PAGE EXTRACT -
/---

Headache Prevention & Treatment
Headaches are more common in adults, although they can develop at any time in life. Approximately 4 out of 5 children have headaches at some point, but most are benign and self-resolving. In fact, many adults who suffer from headaches report having the first headache in childhood.
Headache symptoms usually begin gradually. In fact, the sudden onset of severe headache may signify a serious problem and requires immediate medical attention. The common headache is often described as achy, dull or throbbing pain. It typically begins at the base of the skull/upper part of the neck and may radiate into the eye(s), the temple, or other locations. Headaches may be felt on one or both sides of the head. Often loud noises or bright lights may make them worse. Some patients may become nauseated or experience odd smells, sounds, or sights before and during the headache attack.
How Is a Headache Evaluated?

\---

DATA EXTRACTS -

/---

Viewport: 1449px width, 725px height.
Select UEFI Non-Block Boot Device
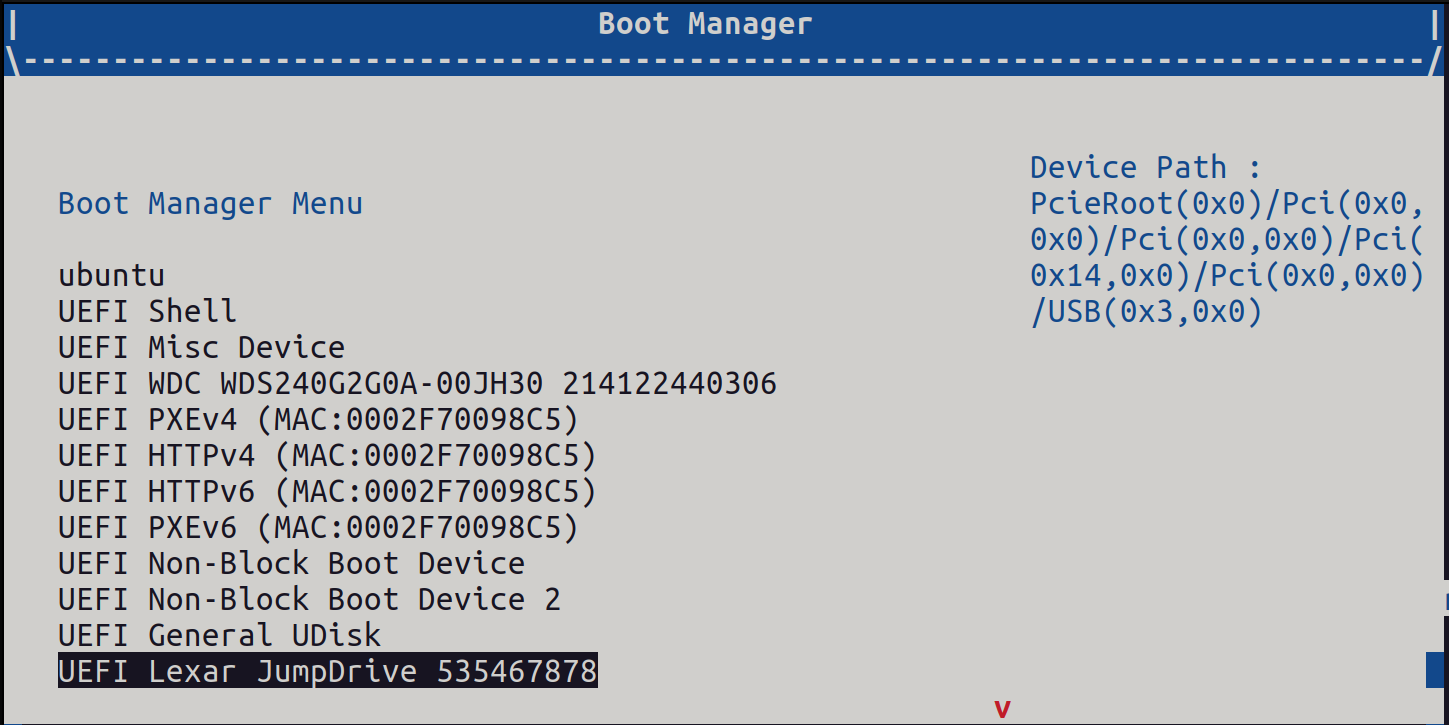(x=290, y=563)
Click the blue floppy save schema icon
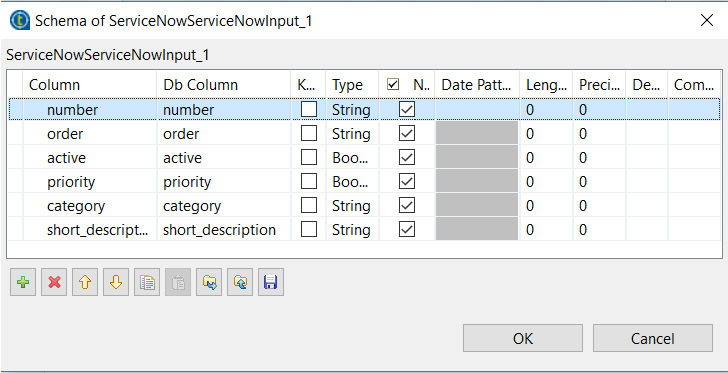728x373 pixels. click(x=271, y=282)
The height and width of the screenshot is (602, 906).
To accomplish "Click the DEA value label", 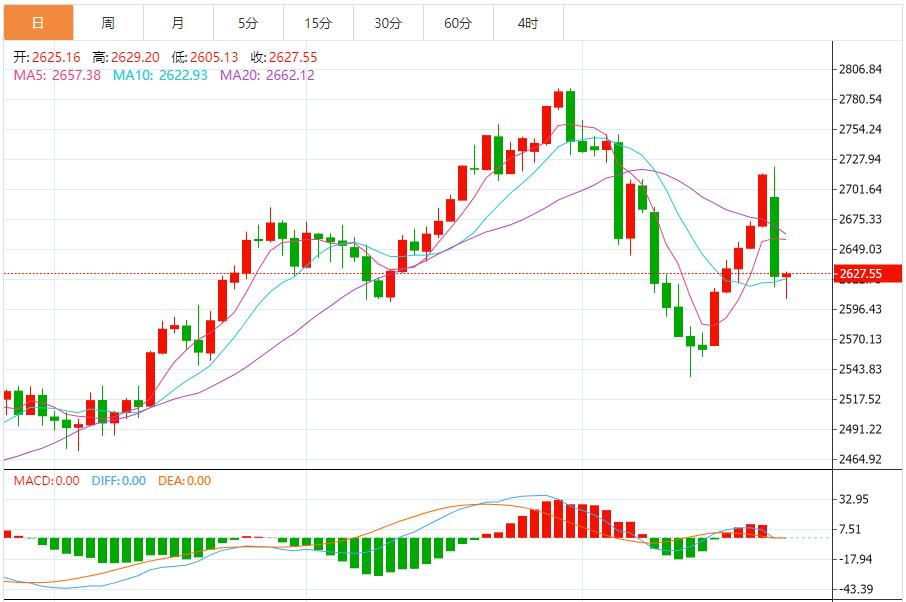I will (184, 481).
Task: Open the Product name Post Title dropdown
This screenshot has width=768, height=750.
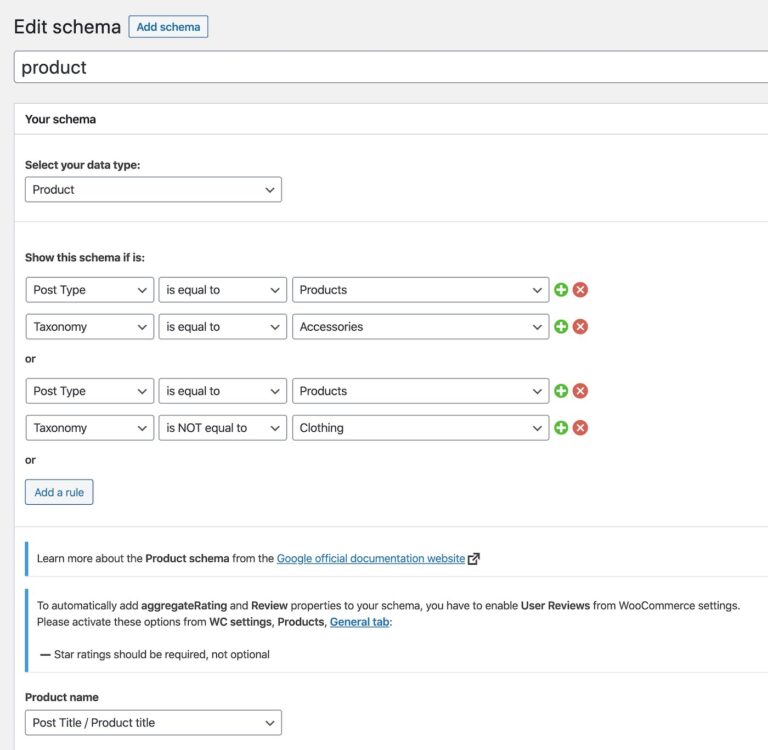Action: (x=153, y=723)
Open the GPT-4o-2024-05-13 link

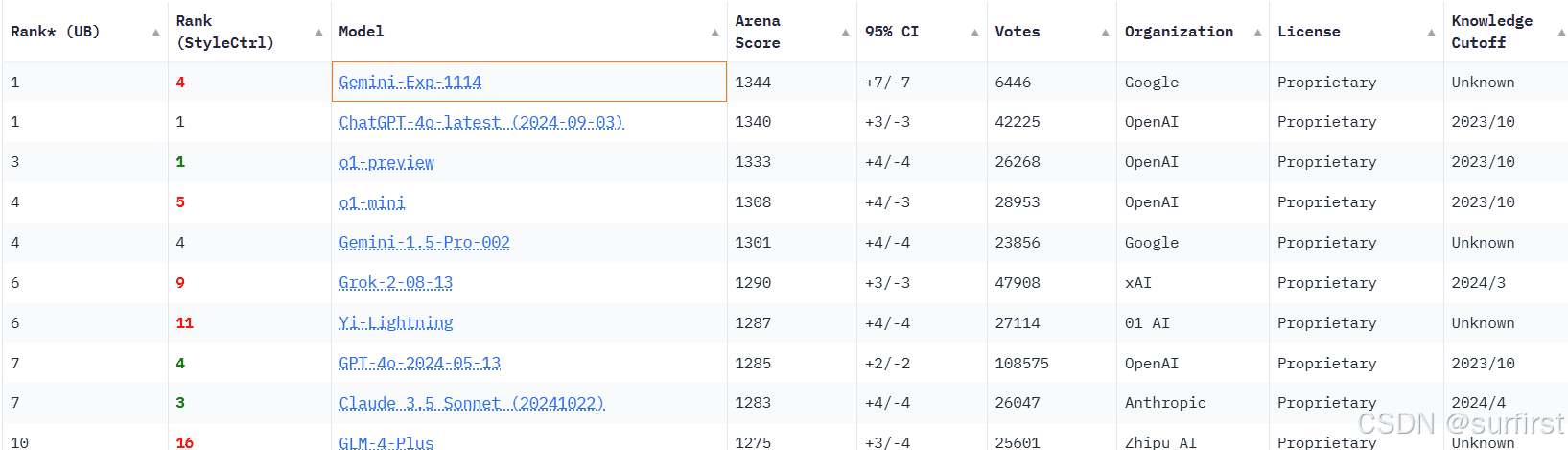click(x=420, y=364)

\---

STUDY QUESTIONS -
- 1) According to the headache page, where does the common headache typically begin?
- 2) Write the next part of the headache page, starting after its last line, a heading that asks how a headache is evaluated.
The records come from a separate source, unrelated to the headache page.

RESULTS BY TASK -
- 1) At the base of the skull or the upper part of the neck.

- 2)
Early diagnosis and treatment are important in identifying a serious underlying cause for your headache. In most cases, an in-depth history and physical examination can help determine if your symptoms are related to an easily treated problem, or if it is more serious. Your doctor can use other tests that reproduce the symptoms of your headache to help develop a specific management plan for your condition, or refer you to another health care provider. X-rays, laboratory tests and even advanced imaging studies like magnetic resonance imaging (MRI) may be necessary. Your doctor may ask you to complete a headache diary, recording:
• day and time of the headache
• headache location
• what the headache feels like
• what you were doing when the headache began
• how long the headache lasts
• what makes it feel better or worse
• anything else you notice before, during, or after the attacks
What Is the Treatment for Headaches?
Headache treatment is cause-related. Doctors of chiropractic often treat patients with tension-type headaches and headaches caused by problems with the joints and muscles in the neck, as well. Joint manipulation and mobilization of the neck, along with stretching and strengthening exercises, have been demonstrated to be effective in the treatment of this type of headache. Massage and other forms of soft-tissue treatment can sometimes be helpful. Scientists are also investigating other therapies, such as acupuncture, to prevent and treat this disorder.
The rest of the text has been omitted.